A good example of a Catholic Tarzan moment? Apologizing for feeling guilty about being happy ...

Tuesday, January 18, 2005

Random Morsel

If the epileptic fits, wear it!

Monday, January 17, 2005

It falleth as the gentle rain from Heaven onto the Earth beneath...

You know, every now and then it's good to turn your computer keyboard upside down and shake it, just to see the microscopic bits of unspeakable things fall out. It's the office equivalent of sticking your hand down the back of the cushions on your sofa.

Friday, January 14, 2005


Well it’s my birthday today. Yippy bloody skip.

It occurred to me that my age has just gone from a highly factorable number with seven, yes seven factors to a prime number. And that two of the factors are square roots.

I wonder if the Chinese or the numerologists (or the Chinese numerologists for that matter) would consider this transition as a sign of good luck or an omen of doom. I suppose that when I went from 31 to 32 a similar process happened but in reverse i.e. I went from a prime number to a highly factored number. That was the year 2000 and I honestly don’t remember it being either a particularly good or bad year in my life.

Another curious fact is that I have exactly the same birthday as my girlfriend’s father and one of her best friends. If Freud had been a astrologist, he would have rubbed his hands with glee at upon hearing that little nugget of information.

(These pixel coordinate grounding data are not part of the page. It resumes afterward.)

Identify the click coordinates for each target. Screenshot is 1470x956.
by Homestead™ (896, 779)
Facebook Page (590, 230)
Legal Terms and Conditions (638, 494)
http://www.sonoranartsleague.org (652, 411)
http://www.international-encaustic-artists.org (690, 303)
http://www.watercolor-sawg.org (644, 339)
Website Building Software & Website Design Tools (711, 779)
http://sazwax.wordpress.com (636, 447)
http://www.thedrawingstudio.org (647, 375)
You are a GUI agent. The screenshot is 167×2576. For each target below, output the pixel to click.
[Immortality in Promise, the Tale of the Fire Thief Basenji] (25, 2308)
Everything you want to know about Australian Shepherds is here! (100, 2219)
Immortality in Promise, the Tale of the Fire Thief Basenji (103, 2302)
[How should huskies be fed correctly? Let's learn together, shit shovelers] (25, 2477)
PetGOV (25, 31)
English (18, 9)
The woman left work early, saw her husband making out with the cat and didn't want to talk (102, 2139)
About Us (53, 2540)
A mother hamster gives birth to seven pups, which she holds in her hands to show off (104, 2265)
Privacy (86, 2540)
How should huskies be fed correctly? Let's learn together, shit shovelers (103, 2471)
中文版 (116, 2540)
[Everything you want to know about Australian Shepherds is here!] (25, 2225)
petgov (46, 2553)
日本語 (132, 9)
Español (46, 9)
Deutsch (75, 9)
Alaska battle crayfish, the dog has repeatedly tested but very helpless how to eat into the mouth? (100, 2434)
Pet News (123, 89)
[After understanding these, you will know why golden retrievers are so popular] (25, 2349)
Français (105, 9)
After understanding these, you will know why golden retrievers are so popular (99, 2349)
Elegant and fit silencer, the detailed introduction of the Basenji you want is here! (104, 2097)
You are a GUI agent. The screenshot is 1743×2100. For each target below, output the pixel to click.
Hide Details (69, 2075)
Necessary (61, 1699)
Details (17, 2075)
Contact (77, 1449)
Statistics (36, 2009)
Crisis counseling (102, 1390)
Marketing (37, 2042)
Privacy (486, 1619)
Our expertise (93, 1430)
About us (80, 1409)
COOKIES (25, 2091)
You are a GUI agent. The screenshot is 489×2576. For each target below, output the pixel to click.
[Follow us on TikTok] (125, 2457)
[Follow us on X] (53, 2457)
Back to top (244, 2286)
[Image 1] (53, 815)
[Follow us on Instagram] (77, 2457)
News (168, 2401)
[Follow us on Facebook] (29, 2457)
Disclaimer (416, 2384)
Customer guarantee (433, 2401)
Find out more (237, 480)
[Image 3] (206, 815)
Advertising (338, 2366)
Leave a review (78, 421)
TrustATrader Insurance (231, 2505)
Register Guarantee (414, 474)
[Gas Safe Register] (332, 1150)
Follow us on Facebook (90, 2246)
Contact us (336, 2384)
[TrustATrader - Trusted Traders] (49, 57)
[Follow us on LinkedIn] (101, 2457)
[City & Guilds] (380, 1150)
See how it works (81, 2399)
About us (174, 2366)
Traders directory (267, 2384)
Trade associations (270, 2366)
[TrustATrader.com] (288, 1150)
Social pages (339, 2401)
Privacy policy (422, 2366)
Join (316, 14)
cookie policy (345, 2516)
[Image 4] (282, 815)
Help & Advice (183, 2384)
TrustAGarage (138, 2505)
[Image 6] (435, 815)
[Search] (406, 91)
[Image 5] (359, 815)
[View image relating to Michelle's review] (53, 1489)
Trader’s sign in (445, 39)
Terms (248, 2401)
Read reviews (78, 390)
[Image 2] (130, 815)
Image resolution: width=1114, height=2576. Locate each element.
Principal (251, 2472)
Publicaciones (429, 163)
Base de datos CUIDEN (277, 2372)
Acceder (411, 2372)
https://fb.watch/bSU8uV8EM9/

Does it all mean something? Is there some kind of holistic significance or serendipity at work here?.......................You know, it would probably tickle my boss pink if he knew how I wile away the working day pondering such cosmically important issues.

Thursday, January 13, 2005


Forgive me. Forgive me. For I have been a neglectful little blogeroo. In order for lungs to work, they must exhale once in a while and this breath of fresh text is long overdue.

You see we went back to the Auld Sod for Christmas where I was promptly laid low with the flu and was thus able to enjoy the full sensory experience of a real Irish homecoming. Needless to say, sweating, shivering and coughing in bed did not get my creative juices flowing, so not a keyboard did I caress during the stay at my folks house.

While over there, my larynx did manage to stop manufacturing phlegm long enough for me to drop the big news on my family that CS and I are going to be parents. The moment of truth was caught on video and all, most dramatic. He or she will be the first of its generation in both families so the little bugger is going to get lavished with more attention than Paris Hilton.

Now I know what you’re thinking. This is going to end up being one of those ‘we’re-having-a-baby’ blogs. But fear not, for although it is true that I’ll have to put off a couple of personal projects (polar expedition, cure for cancer etc.), I do promise that there will be no future talk of epidurals, snot pumps or green-hued caca .There’s well enough baby talk in blogland without me dumping my two cents worth there as well.

It is also worth remembering that this is a shared blog and Lung Brother Nº. 1 (or Lung the Elder as he’s known to his friends and chiropractors) can always be counted on to give a version of his fancy free life of leisure, unfettered by offspring or the like.